I also like living in a small space because I have to be selective about what I purchase. I buy based on need now, not want.
I see from your profile you are having trouble finding help to downsize. Have you tried local churches to see if anyone there will help? Perhaps your local Agency for Aging has some ideas.
It's my belief that the pain of any loss has to be grieved - processed. I did this as I downsized. Feel your feelings but don't wallow in them. Maybe set a daily time to feel your losses, shed some tears then get up and have a cup of tea or read or go for a walk. I find during a walk I can let my feelings flow. Just find what works for you. Moving has been said to be the most stressful life event, higher even than marriage. After I read that recently, I cut myself some slack.
You will get through it. I wish you well in finding the right place for you and the help you need to get there. (((((Hugs)))) and prayers.
Each item you discard, you hold it & thank it. Outloud even. Then say goodbye & release it. (To the thrift store for someone else or to the great landfill if it's time).
Thank you for being my second best pair of scissors, you served me well. Goodbye.
The look on my husband's face was worth it 😜
Up top of this page is a category called "Find Care". If you click on it and fill out the info form, A Place For Mom will contact you with various senior living options in your area.
Best of luck.
(The Stress of Stuff I call it).
Usually when you move you take it all & unpack. But downsizing needs much discarding first.
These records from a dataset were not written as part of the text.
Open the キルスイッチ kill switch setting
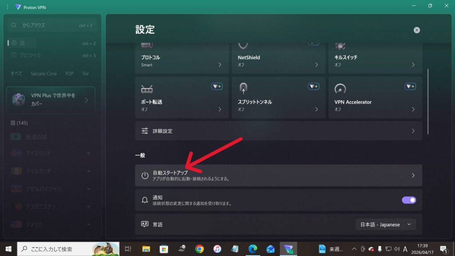375,60

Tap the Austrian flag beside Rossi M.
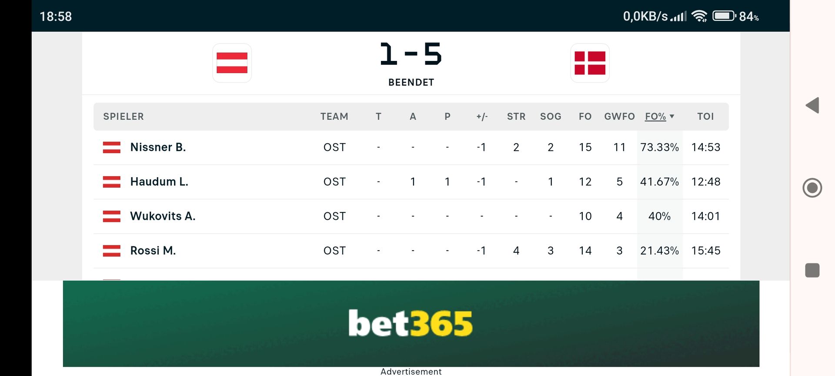pyautogui.click(x=111, y=251)
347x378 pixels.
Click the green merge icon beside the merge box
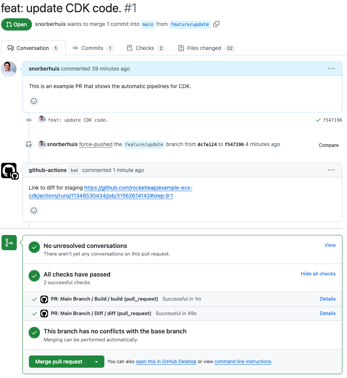(x=9, y=242)
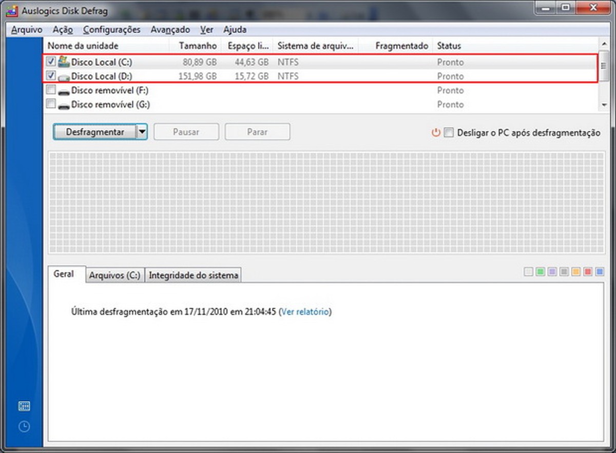Image resolution: width=616 pixels, height=453 pixels.
Task: Click the green legend color swatch
Action: pos(540,272)
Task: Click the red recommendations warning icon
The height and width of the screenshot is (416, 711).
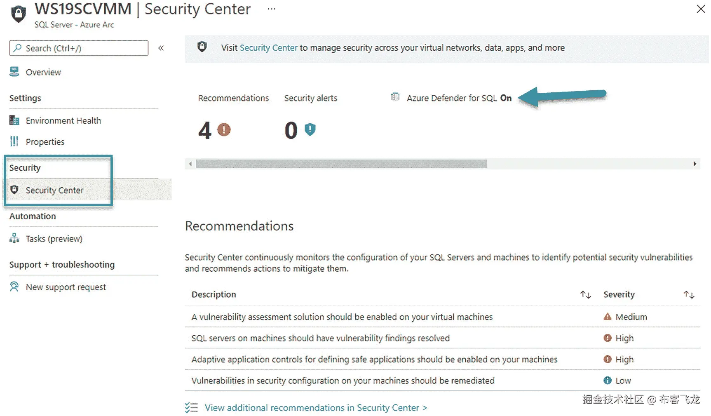Action: [x=224, y=130]
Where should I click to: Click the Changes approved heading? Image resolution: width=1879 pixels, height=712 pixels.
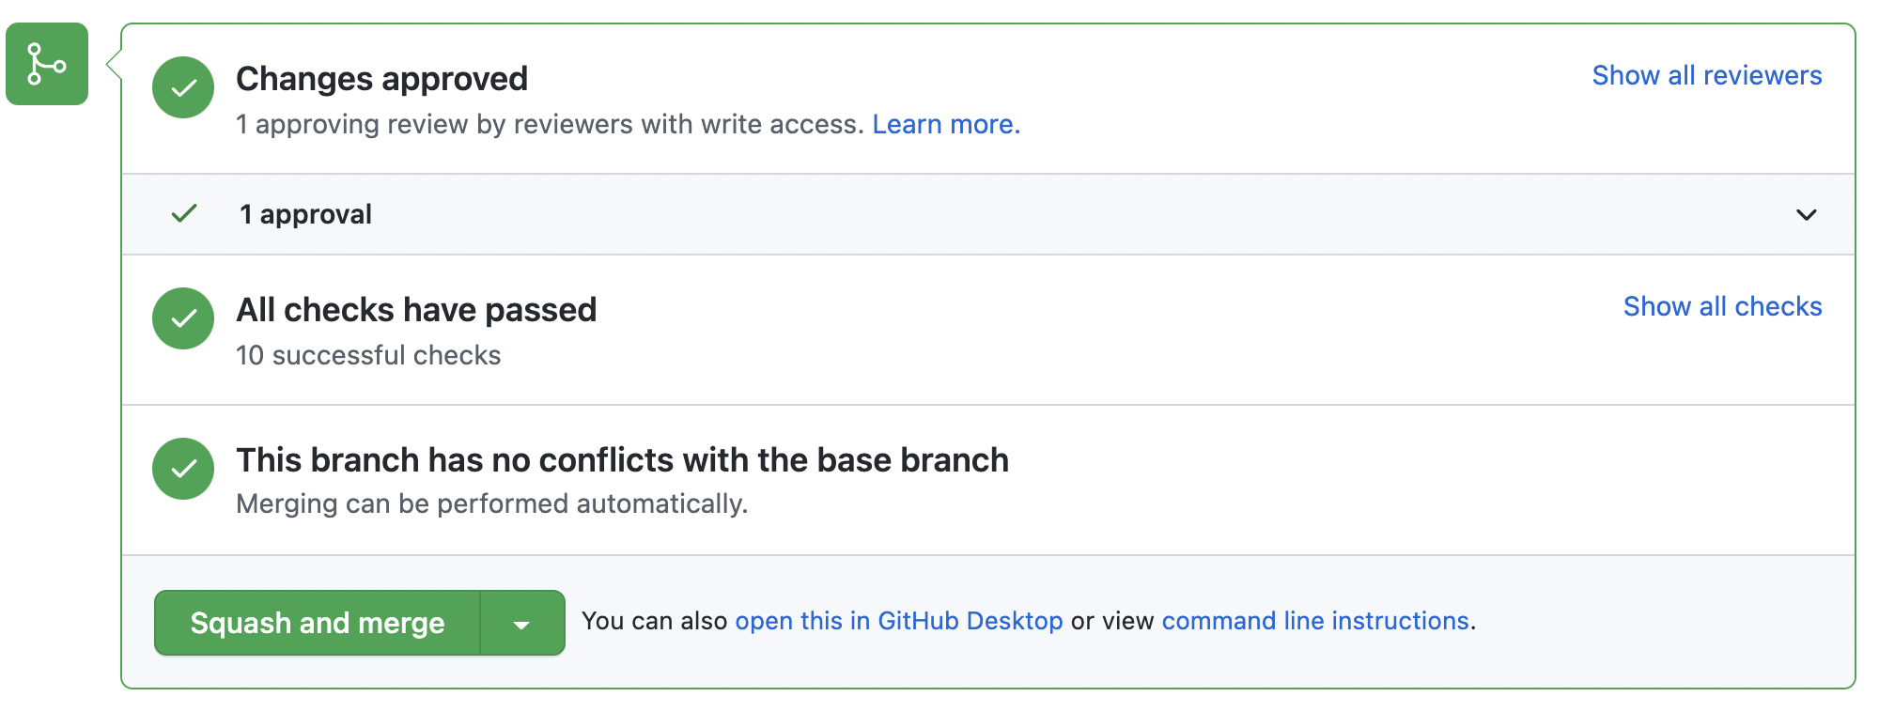click(381, 79)
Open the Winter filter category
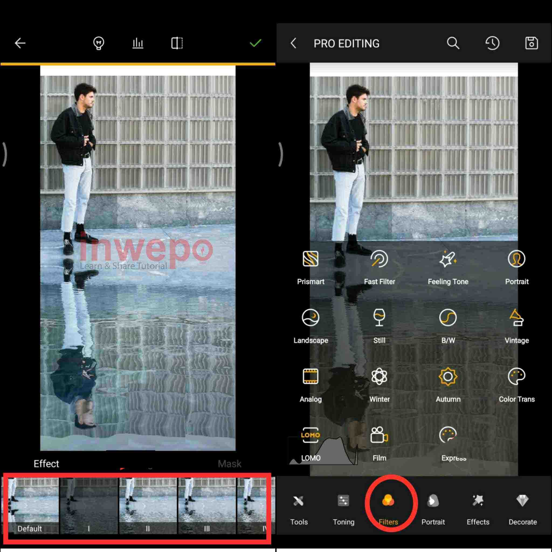552x552 pixels. pos(379,377)
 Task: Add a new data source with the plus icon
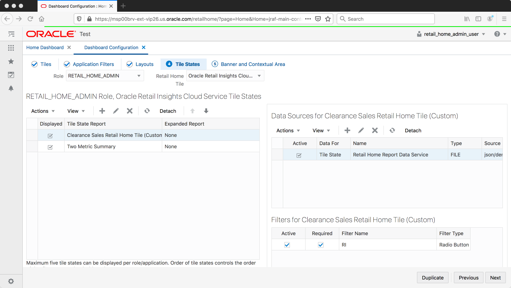coord(347,130)
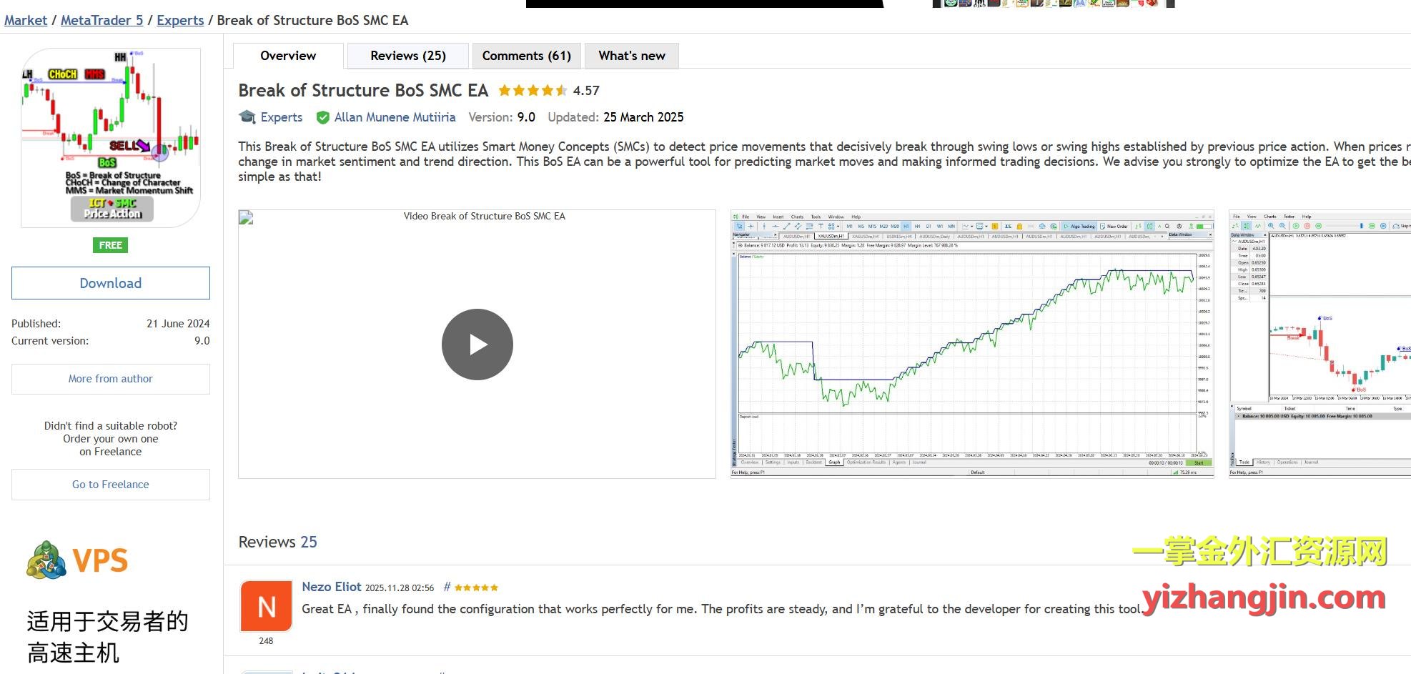Screen dimensions: 1411x674
Task: Click the product logo image
Action: (x=111, y=137)
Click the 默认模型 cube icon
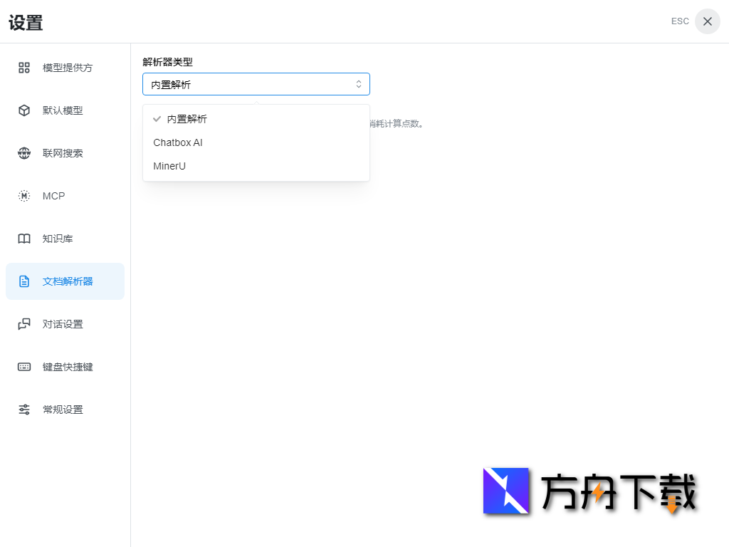The width and height of the screenshot is (729, 547). coord(23,110)
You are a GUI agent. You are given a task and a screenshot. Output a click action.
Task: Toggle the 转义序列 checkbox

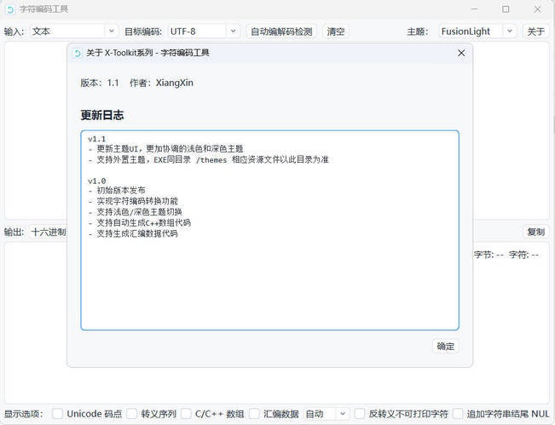[x=132, y=414]
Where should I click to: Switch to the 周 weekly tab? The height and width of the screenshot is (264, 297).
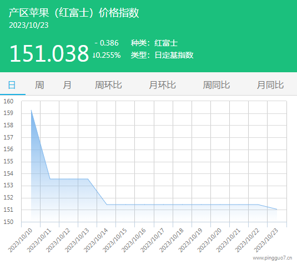click(x=39, y=85)
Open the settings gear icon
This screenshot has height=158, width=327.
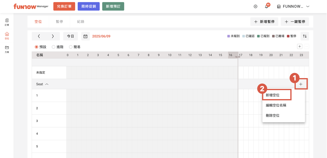pyautogui.click(x=255, y=7)
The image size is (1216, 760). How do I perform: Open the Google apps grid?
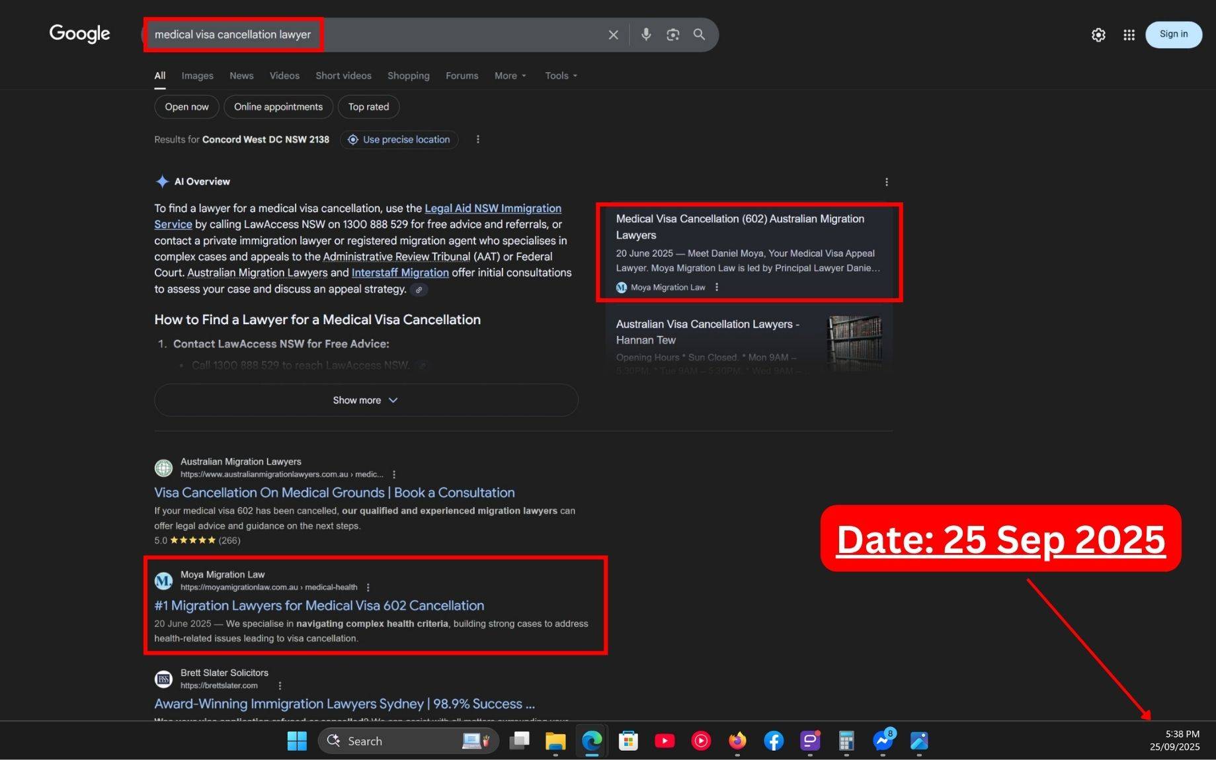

My clever cousin found a solution.
After getting bogged in what to discard, she flipped it into
*What to keep*
From the NEW space. Fresh eyes.
What would look good & feel right HERE? Lists were made. Items described & collected.
This method also works for holiday packing for me. I have stood stupified wondering how to fit all my clothes, books etc. *flip* get my bag out & place in a separate room. Picture my days. What do I want to wear/take/do? Take only that.
Picture the new space. Or better yet BE in the new space to plan.
You'll do great!
I'm curious why Assisted Living and not Independent Living.
My mom moved at 88 to an IL place that provided three meals a day and lots of activities.
If you don't need help with toileting, showering and dressing, maybe AL is overkill?
She’s being evicted this October from her apartment . Landlord wants to renovate and charge more money .
My Mom was in an AL. I live in my Den so one room no big deal. I probably will eat better if someone else cooks it. I can socialize or not. Join in outings or not. Still have my freedom to drive.